[Excerpts from a dataset]

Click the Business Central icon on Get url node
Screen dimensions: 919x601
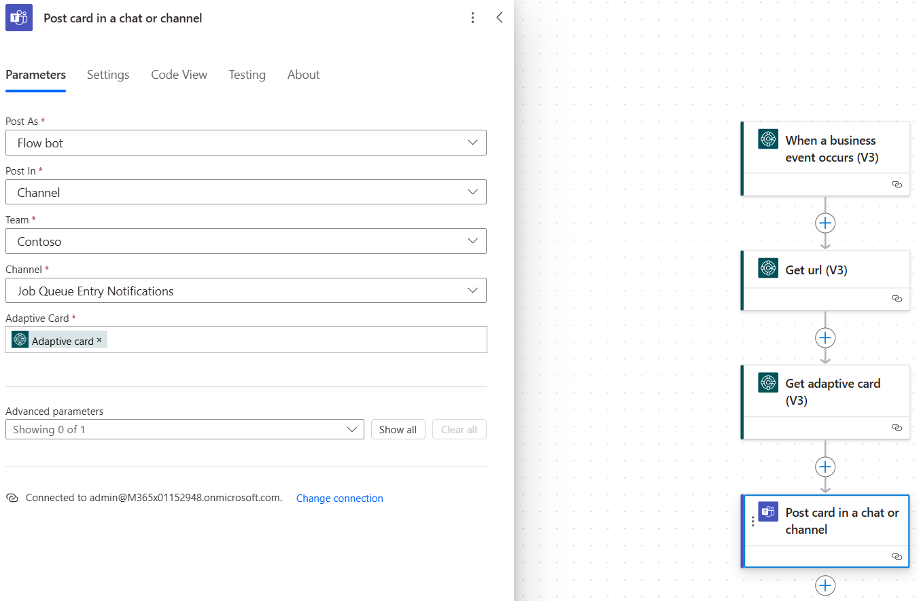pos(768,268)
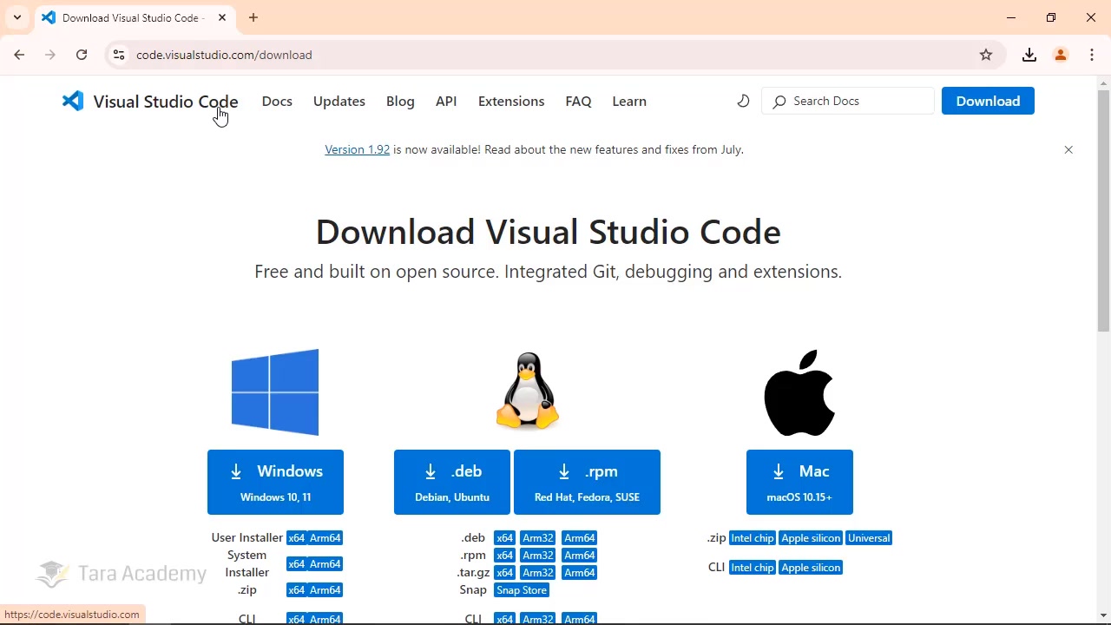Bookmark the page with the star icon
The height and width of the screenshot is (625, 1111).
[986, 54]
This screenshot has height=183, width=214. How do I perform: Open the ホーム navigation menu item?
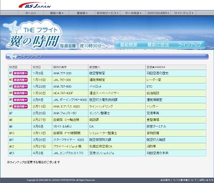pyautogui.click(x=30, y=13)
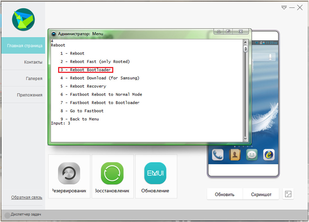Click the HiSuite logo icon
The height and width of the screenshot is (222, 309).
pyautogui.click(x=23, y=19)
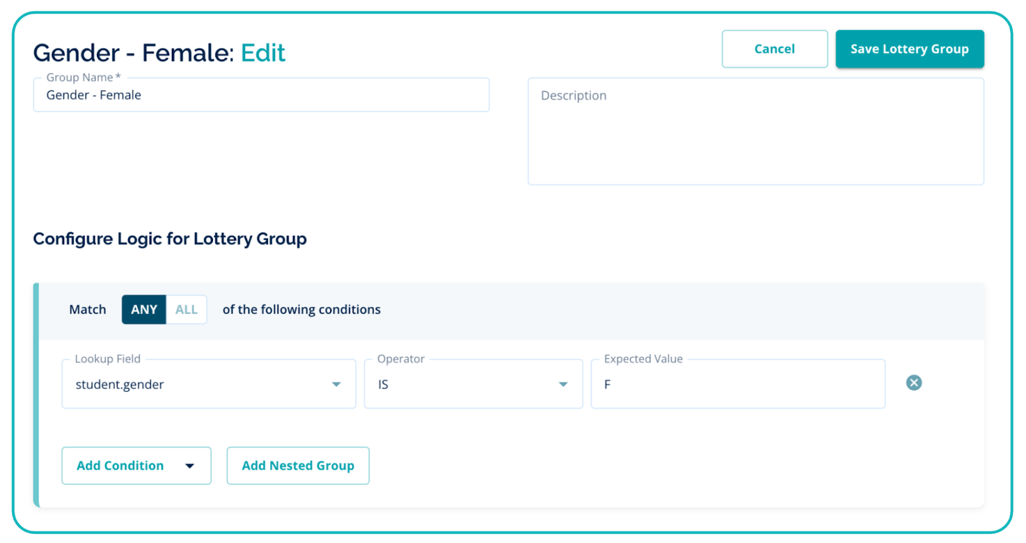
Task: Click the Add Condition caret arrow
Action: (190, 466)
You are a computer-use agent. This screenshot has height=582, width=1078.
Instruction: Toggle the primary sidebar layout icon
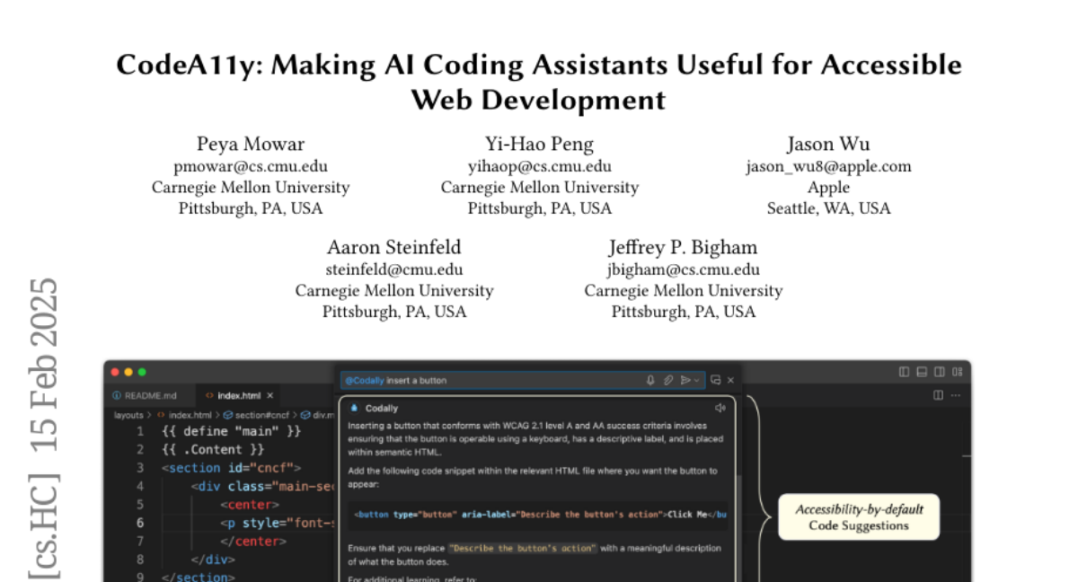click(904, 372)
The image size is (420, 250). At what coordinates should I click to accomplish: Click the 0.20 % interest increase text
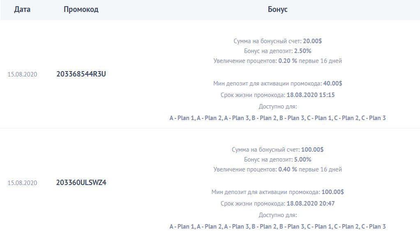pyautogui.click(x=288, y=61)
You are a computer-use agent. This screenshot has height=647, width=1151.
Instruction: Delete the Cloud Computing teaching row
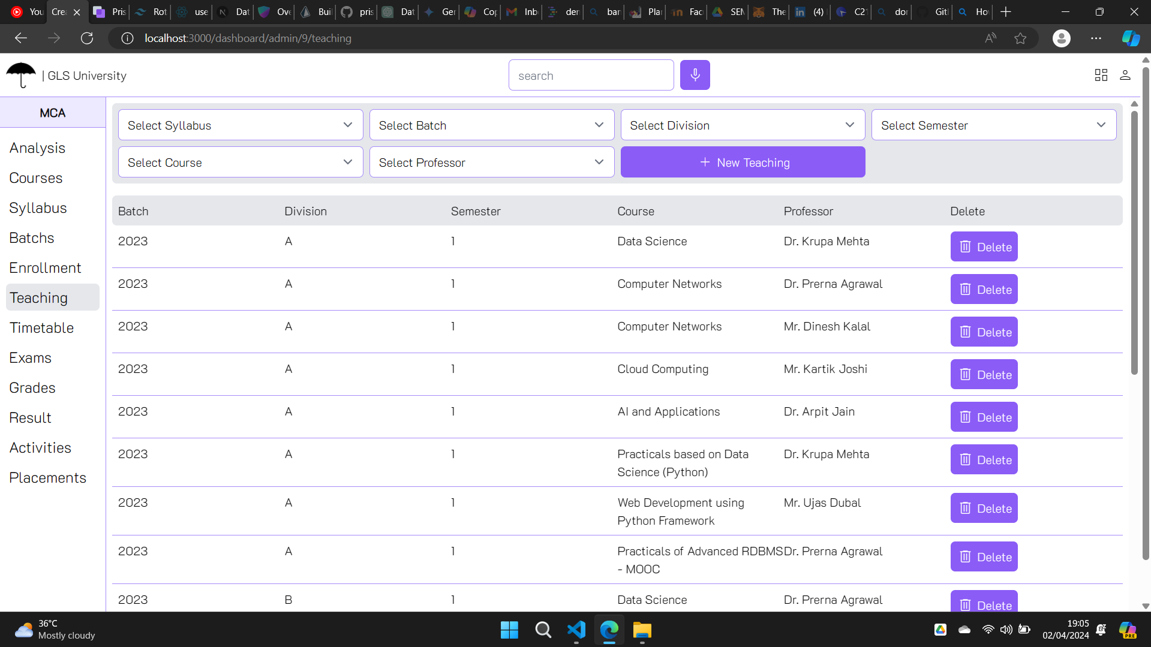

# [Exercise objective]
The entries above need to be repeated in full, word for word. Skip the images.

# [Task result]
Click the Business Central icon on Get url node
Screen dimensions: 919x601
pos(768,268)
Bookmark the page with the star icon
The height and width of the screenshot is (625, 1111).
[986, 54]
This screenshot has height=183, width=214. How do I perform: Open the ホーム navigation menu item?
pyautogui.click(x=30, y=13)
Click the HiSuite logo icon
The height and width of the screenshot is (222, 309).
pyautogui.click(x=23, y=19)
Task: Click the Add Condition caret arrow
Action: (190, 466)
You are a computer-use agent. This screenshot has height=582, width=1078.
Instruction: Toggle the primary sidebar layout icon
click(904, 372)
The image size is (420, 250). At what coordinates should I click to accomplish: Click the 0.20 % interest increase text
pyautogui.click(x=288, y=61)
You are a computer-use agent. This screenshot has height=647, width=1151.
Instruction: Delete the Cloud Computing teaching row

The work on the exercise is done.